In this task, you’ll walk through some of the options available in Sentinel.

  1. From the left navigation panel, select Hunting. From the queries tab, which is selected (underlined), select any query from the list. Once a query is selected, note the information that is provided about that query, including the code for the query, as well as the option to run the query and see results. Don’t select anything.

  2. From the left navigation panel, select MITRE ATT&CK. MITRE ATT&CK is a publicly accessible knowledge base of tactics and techniques that are commonly used by attackers. With Microsoft Sentinel you can view the detections already active in your workspace, and those available for you to configure, to understand your organization’s security coverage, based on the tactics and techniques from the MITRE ATT&CK® framework. Select any cell from the matrix and note the information available on the right side of the screen.

  3. From the left navigation panel, select Community. Microsoft security analysts constantly create and add new workbooks, playbooks, hunting queries, and more, posting them to the community for you to use in your environment. From the right side of the screen, select Onboard community content. A new tab to the GitHub repository opens where you can download content to enable your scenarios. Scroll down to the README.md section and review the description. Return to the Azure tab in your browser.

  4. From the left navigation panel, select Analytics. Select the first item from the list Advanced Multistage Attack Detection. Note the detailed information. Microsoft Sentinel uses Fusion, a correlation engine based on scalable machine learning algorithms, to automatically detect multistage attacks (also known as advanced persistent threats) by identifying combinations of anomalous behaviors and suspicious activities that are observed at various stages of the kill chain. On the basis of these discoveries, Microsoft Sentinel generates incidents that would otherwise be difficult to catch.

  5. From the left navigation panel, select Automation. Here you can create simple automation rules, integrate with existing playbooks, or create new playbooks. Select + Create then select Automation rule. Note the window that opens on the right side of the screen and the options available to create conditions and actions.

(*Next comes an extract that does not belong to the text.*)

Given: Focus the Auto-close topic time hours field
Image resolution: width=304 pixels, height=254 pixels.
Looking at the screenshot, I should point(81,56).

Select Cancel from the bottom of the screen.

  6. From the left navigation panel, select Workbooks. From the Workbooks page, select the My workbooks tab, which is above the search box. The workbook you saved earlier is listed and available for you to view and monitor your data. NOTE: There isn’t any real activity happening in the Azure subscription to reflect in the workbook and Azure lab subscriptions may experience greater than normal delays in collecting data that can be visualized in the workbook.

  7. Close the window by selecting the X on the top-right corner of the window.

  8. From the top left corner of the window, just below the blue bar, select Home to return to the home page of the Azure portal.

  9. Close all the open browser tabs.

Review

In this demo you walked through the steps for connecting Microsoft Sentinel to data sources, you set up a workbook, and walked several options available in Microsoft Sentinel.